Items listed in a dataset
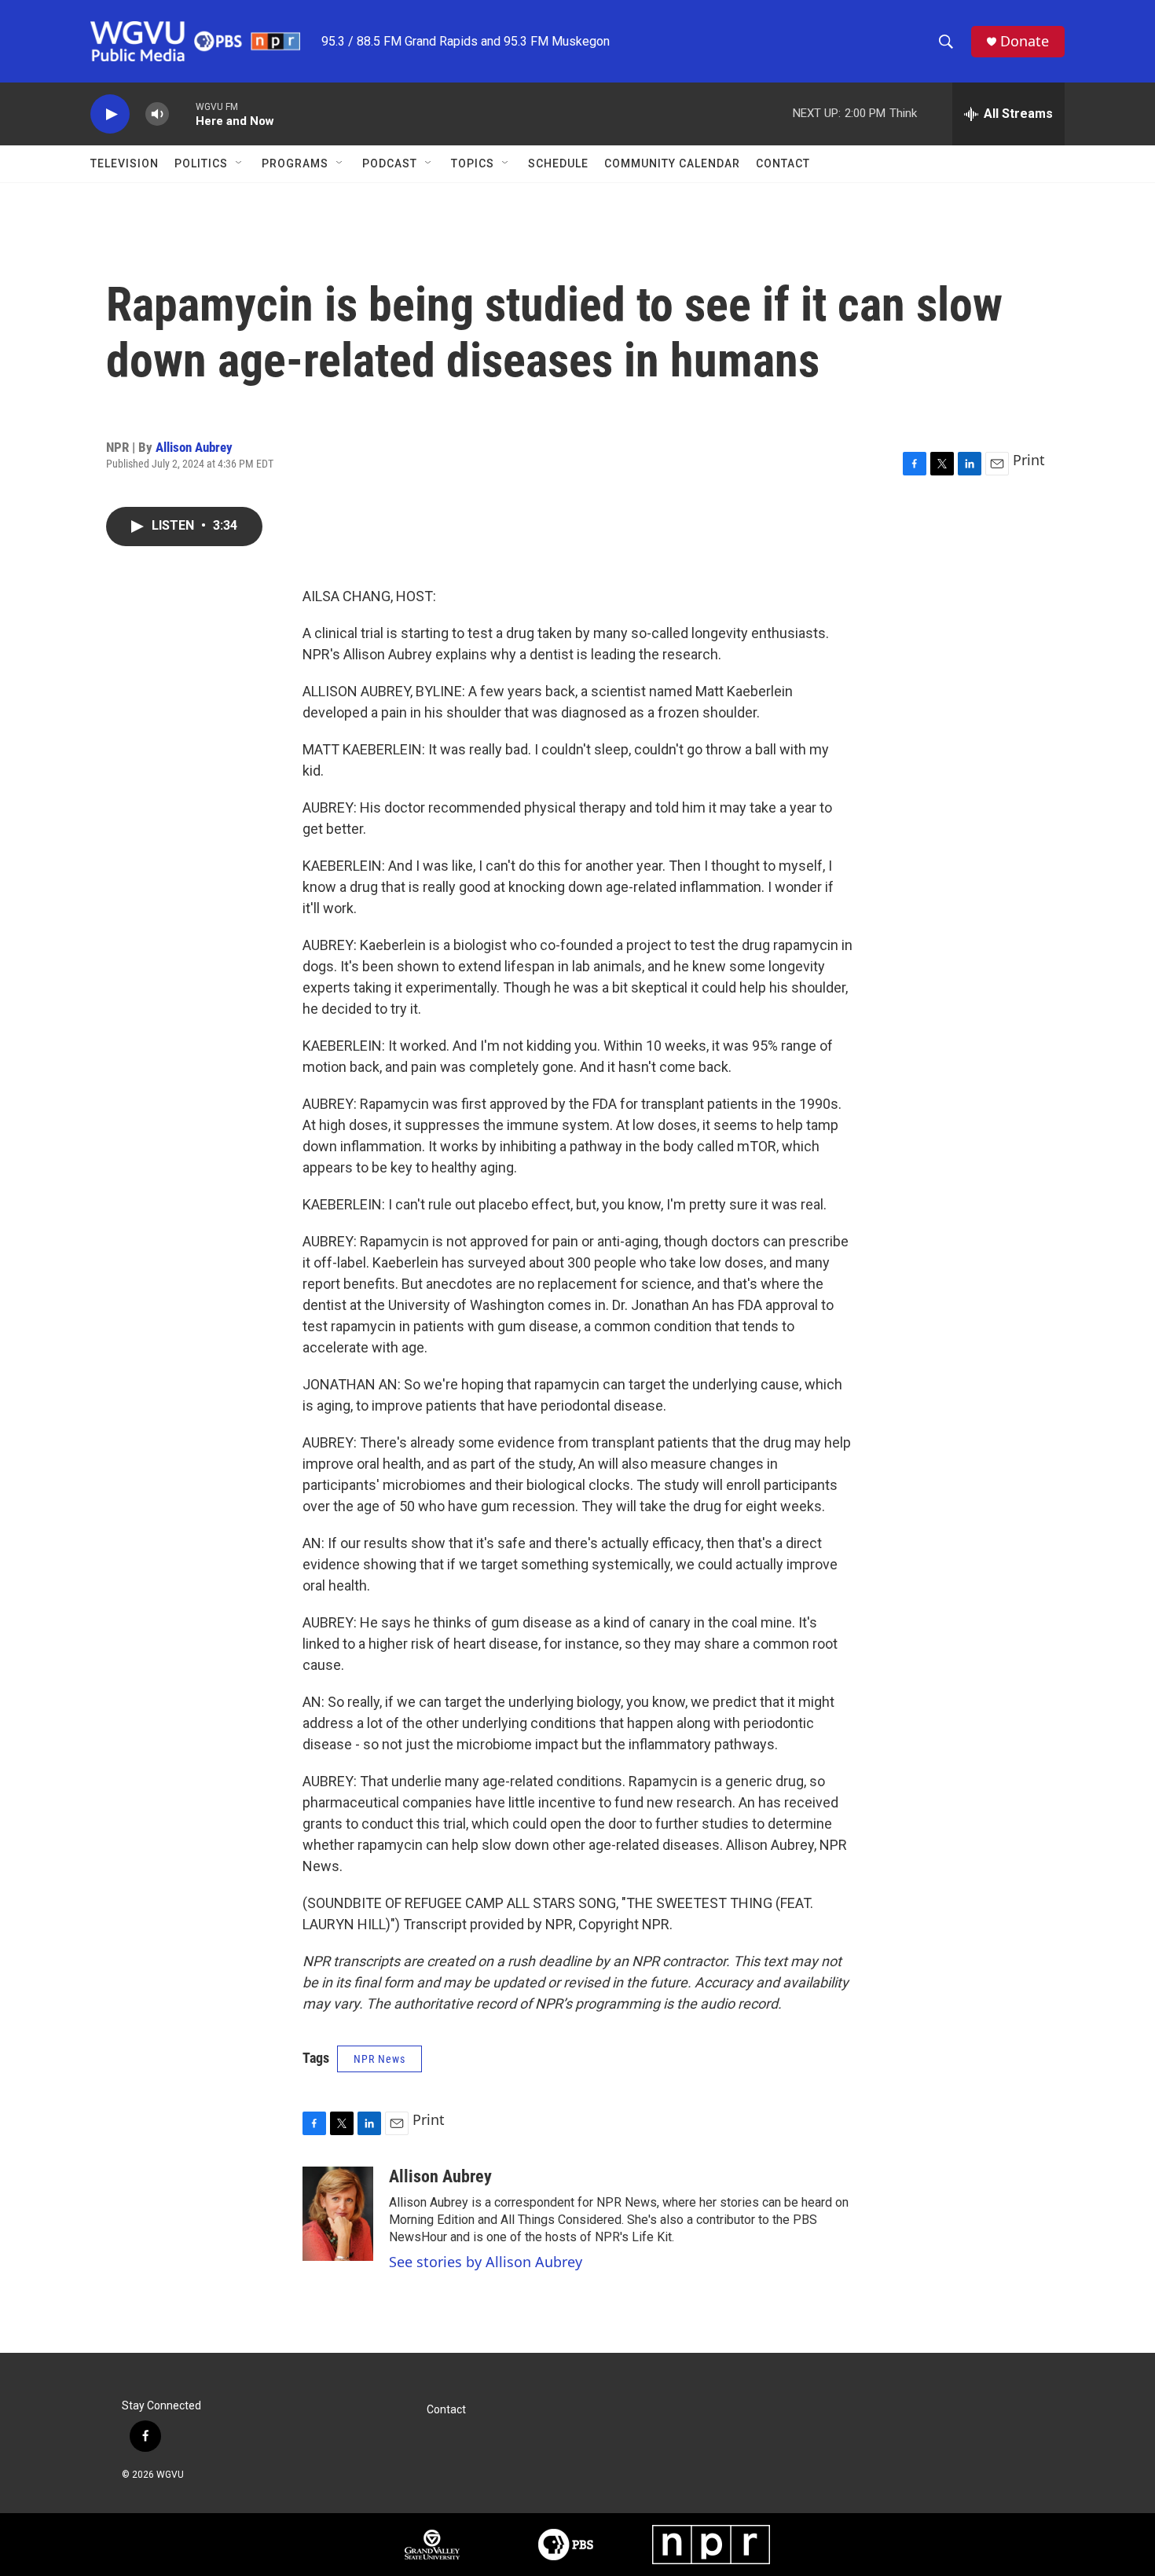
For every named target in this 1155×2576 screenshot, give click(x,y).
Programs (295, 163)
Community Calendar (672, 163)
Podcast (389, 163)
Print (1029, 459)
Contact (783, 163)
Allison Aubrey (194, 447)
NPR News (379, 2059)
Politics (201, 163)
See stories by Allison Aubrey (485, 2261)
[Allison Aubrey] (337, 2214)
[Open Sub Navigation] (239, 163)
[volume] (157, 114)
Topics (472, 163)
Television (124, 163)
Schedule (558, 163)
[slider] (182, 113)
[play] (110, 114)
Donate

▸ **ACTIVITY**
Copy the entries character for character, excluding any pictures.

▸ **RESULT FOR THIS EXERCISE**
For every named target in this 1155×2576 screenshot, give click(x,y).
Programs (295, 163)
Community Calendar (672, 163)
Podcast (389, 163)
Print (1029, 459)
Contact (783, 163)
Allison Aubrey (194, 447)
NPR News (379, 2059)
Politics (201, 163)
See stories by Allison Aubrey (485, 2261)
[Allison Aubrey] (337, 2214)
[Open Sub Navigation] (239, 163)
[volume] (157, 114)
Topics (472, 163)
Television (124, 163)
Schedule (558, 163)
[slider] (182, 113)
[play] (110, 114)
Donate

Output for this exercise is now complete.